Dito e feito. Eu não conseguia acreditar quando li o e-mail de que havia ganhado o segundo lugar na categoria esportes do POYi Latam – Pictures of The Year International Latinoamerica. Tava lá meu nomezinho ao lado de gente graúda como Alejandro Kirchuk, Mauricio Lima e Tomás Munita. A partir desse momento, muitas outras portas se abriram. Mas foi um tal de Zé que me deu as cópias de suas chaves e assim destranquei a primeira de tantas fechaduras.
Valeu Mestre.
Lucas Ninno tem 28 anos, é natural de Cuiabá, e começou a fotografar profissionalmente em 2010, trabalhando nos impressos Diário de Cuiabá e Circuito Mato Grosso.
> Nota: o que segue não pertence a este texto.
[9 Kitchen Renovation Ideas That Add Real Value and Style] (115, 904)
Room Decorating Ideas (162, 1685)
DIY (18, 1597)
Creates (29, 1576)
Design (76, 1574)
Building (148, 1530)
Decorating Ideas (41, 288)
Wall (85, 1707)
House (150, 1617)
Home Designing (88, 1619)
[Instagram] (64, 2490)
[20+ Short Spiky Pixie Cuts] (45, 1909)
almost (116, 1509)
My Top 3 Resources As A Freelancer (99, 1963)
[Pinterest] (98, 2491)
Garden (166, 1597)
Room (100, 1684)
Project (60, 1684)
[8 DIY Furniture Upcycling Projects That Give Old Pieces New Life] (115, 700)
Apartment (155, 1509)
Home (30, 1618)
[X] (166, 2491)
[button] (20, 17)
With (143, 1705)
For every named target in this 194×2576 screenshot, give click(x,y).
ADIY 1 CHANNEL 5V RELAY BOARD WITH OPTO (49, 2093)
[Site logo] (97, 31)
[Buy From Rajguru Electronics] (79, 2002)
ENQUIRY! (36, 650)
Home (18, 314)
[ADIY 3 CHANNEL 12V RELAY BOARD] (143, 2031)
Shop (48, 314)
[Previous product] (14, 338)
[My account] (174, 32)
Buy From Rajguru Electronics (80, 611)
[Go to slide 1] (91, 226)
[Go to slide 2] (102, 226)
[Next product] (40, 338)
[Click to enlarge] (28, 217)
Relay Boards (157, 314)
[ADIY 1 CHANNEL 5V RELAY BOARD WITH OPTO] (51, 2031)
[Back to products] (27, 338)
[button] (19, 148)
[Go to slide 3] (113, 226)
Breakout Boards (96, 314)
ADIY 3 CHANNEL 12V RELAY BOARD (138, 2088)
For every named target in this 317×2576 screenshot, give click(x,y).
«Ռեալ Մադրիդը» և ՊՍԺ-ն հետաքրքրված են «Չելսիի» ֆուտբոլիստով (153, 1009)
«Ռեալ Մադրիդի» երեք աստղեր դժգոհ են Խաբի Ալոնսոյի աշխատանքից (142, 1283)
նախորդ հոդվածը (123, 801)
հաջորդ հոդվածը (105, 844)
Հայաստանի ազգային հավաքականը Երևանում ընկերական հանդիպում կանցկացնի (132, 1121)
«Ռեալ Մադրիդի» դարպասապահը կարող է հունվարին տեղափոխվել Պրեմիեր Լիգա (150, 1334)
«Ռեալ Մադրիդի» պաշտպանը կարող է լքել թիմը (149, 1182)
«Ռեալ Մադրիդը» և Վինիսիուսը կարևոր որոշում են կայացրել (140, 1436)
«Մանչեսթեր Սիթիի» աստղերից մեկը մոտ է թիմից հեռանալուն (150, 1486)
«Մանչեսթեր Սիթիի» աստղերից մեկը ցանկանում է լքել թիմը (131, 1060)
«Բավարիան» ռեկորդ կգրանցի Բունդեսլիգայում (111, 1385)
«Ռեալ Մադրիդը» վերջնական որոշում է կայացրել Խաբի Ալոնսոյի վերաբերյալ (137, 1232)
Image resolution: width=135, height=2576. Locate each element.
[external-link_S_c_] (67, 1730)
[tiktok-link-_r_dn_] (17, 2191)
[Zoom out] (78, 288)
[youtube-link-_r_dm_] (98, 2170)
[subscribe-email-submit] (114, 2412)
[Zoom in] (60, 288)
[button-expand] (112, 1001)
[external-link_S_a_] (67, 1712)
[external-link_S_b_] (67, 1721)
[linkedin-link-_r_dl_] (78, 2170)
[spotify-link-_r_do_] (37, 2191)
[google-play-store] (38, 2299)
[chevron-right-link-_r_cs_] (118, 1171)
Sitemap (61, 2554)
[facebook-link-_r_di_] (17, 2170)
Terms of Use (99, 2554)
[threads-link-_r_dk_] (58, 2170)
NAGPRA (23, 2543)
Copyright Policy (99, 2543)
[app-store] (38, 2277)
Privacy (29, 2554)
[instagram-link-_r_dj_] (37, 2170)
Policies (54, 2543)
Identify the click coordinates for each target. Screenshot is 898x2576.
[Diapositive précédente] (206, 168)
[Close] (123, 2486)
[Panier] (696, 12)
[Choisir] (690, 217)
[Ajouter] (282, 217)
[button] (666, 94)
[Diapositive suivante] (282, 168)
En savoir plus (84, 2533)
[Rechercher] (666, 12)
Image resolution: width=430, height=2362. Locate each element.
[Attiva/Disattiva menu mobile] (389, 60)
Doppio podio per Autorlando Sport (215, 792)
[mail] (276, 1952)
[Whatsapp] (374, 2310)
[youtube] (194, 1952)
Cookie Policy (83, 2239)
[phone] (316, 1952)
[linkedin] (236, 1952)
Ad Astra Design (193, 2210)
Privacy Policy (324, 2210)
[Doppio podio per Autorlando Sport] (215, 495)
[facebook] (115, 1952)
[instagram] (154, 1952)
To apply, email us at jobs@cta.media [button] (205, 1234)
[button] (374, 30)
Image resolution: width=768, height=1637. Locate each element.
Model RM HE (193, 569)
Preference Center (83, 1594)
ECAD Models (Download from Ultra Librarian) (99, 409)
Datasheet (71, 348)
Em 2013 mudou-se para o Chile, onde colaborou como fotojornalista na centenária agência de notícias UPI - United Press International. Suas fotografias já foram premiadas em concursos como o Pictures of The Year International - Latinoamérica nos anos de 2011 e 2013 e o Lente Latino 2011, onde figurou como único brasileiro participante da exposição resultante, ocorrida no Museo Nacional de Bellas Artes, em Santiago. Participou também de exposições nacionais como a Exposição Coletiva dos Fotógrafos do Centro-Oeste, no Museu Nacional em Brasília, nos anos de 2013 e 2016, e internacionais, como a China 16th International Photographic Art Exhibition, em 2016, na cidade de Zhengzhou. Com um estilo de ]fotografia que transita entre o documental e o contemporâneo, Ninno tem a América Latina como residência, identidade e objeto de estudo.